> [WHAT IS EXPECTED]:
Once you have read the listing, output it exactly and completely.
◇ ◇ ◇ ◇ ◇ ◇ ◇
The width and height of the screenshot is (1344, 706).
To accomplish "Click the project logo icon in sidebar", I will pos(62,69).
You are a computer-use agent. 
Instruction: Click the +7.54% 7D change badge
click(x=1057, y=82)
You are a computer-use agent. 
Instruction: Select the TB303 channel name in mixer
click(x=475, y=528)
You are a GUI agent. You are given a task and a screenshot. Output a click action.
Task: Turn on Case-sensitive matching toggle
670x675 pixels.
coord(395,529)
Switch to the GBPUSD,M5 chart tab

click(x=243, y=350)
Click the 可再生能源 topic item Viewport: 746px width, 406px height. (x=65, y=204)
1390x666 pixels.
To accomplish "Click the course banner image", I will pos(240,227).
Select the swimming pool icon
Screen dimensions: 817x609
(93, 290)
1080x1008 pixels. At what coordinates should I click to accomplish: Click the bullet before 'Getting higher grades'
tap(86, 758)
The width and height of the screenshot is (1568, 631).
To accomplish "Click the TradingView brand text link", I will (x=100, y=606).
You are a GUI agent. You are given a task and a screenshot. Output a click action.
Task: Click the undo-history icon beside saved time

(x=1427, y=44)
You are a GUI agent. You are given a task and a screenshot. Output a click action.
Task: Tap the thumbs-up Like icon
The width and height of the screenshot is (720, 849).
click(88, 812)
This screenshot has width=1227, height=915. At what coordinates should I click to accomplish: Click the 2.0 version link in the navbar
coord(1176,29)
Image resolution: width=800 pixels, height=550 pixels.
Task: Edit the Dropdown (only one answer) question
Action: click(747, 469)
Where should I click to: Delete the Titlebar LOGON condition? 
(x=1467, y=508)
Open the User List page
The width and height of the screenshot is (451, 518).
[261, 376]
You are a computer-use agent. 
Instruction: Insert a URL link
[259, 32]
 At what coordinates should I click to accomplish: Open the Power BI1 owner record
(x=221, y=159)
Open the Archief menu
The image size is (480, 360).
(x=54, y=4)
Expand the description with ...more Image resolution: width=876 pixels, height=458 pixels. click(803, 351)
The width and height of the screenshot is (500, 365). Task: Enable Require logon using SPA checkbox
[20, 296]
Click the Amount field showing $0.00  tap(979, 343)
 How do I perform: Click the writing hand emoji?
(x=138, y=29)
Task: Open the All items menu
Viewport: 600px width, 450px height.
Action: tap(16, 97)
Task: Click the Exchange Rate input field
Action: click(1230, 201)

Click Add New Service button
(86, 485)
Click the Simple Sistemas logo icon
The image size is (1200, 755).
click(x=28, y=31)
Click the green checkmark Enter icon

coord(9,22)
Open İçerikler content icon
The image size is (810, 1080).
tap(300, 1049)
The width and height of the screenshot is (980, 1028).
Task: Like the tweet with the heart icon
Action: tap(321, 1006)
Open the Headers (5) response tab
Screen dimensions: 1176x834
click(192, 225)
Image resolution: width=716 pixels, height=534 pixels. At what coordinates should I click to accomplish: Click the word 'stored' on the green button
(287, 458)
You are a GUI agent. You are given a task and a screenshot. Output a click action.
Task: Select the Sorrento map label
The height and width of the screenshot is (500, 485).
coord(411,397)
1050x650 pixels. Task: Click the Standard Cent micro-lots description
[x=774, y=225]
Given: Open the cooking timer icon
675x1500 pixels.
◇ ◇ ◇ ◇ ◇ ◇ ◇
> [TASK OUTPUT]:
The width and height of the screenshot is (1344, 706).
To accomplish "Click the project logo icon in sidebar", I will pos(62,69).
You are a computer-use agent. 
Instruction: Click the +7.54% 7D change badge
click(x=1057, y=82)
You are a computer-use agent. 
Instruction: Select the TB303 channel name in mixer
click(x=475, y=528)
You are a GUI agent. You are given a task and a screenshot. Output a click action.
Task: Turn on Case-sensitive matching toggle
670x675 pixels.
coord(395,529)
Switch to the GBPUSD,M5 chart tab

click(x=243, y=350)
Click the 可再生能源 topic item Viewport: 746px width, 406px height. (x=65, y=204)
1390x666 pixels.
To accomplish "Click the course banner image", I will pos(240,227).
Select the swimming pool icon
Screen dimensions: 817x609
(93, 290)
1080x1008 pixels. At what coordinates should I click to accomplish: Click the bullet before 'Getting higher grades'
tap(86, 758)
The width and height of the screenshot is (1568, 631).
To accomplish "Click the TradingView brand text link", I will (x=100, y=606).
You are a GUI agent. You are given a task and a screenshot. Output a click action.
Task: Click the undo-history icon beside saved time

(x=1427, y=44)
You are a GUI agent. You are given a task and a screenshot. Output a click action.
Task: Tap the thumbs-up Like icon
The width and height of the screenshot is (720, 849).
click(88, 812)
This screenshot has width=1227, height=915. At what coordinates should I click to accomplish: Click the 2.0 version link in the navbar
coord(1176,29)
Image resolution: width=800 pixels, height=550 pixels.
Task: Edit the Dropdown (only one answer) question
Action: click(747, 469)
Where should I click to: Delete the Titlebar LOGON condition? 
(x=1467, y=508)
Open the User List page
The width and height of the screenshot is (451, 518).
[261, 376]
You are a computer-use agent. 
Instruction: Insert a URL link
[259, 32]
 At what coordinates should I click to accomplish: Open the Power BI1 owner record
(x=221, y=159)
Open the Archief menu
The image size is (480, 360).
(x=54, y=4)
Expand the description with ...more Image resolution: width=876 pixels, height=458 pixels. click(803, 351)
The width and height of the screenshot is (500, 365). Task: Enable Require logon using SPA checkbox
[20, 296]
Click the Amount field showing $0.00  tap(979, 343)
 How do I perform: Click the writing hand emoji?
(x=138, y=29)
Task: Open the All items menu
Viewport: 600px width, 450px height.
Action: tap(16, 97)
Task: Click the Exchange Rate input field
Action: click(1230, 201)

Click Add New Service button
(86, 485)
Click the Simple Sistemas logo icon
The image size is (1200, 755).
click(x=28, y=31)
Click the green checkmark Enter icon

coord(9,22)
Open İçerikler content icon
The image size is (810, 1080).
tap(300, 1049)
The width and height of the screenshot is (980, 1028).
Task: Like the tweet with the heart icon
Action: tap(321, 1006)
Open the Headers (5) response tab
Screen dimensions: 1176x834
click(192, 225)
Image resolution: width=716 pixels, height=534 pixels. At what coordinates should I click to accomplish: Click the word 'stored' on the green button
(287, 458)
You are a GUI agent. You are given a task and a screenshot. Output a click action.
Task: Select the Sorrento map label
The height and width of the screenshot is (500, 485).
coord(411,397)
1050x650 pixels. Task: Click the Standard Cent micro-lots description
[x=774, y=225]
Given: Open the cooking timer icon
675x1500 pixels.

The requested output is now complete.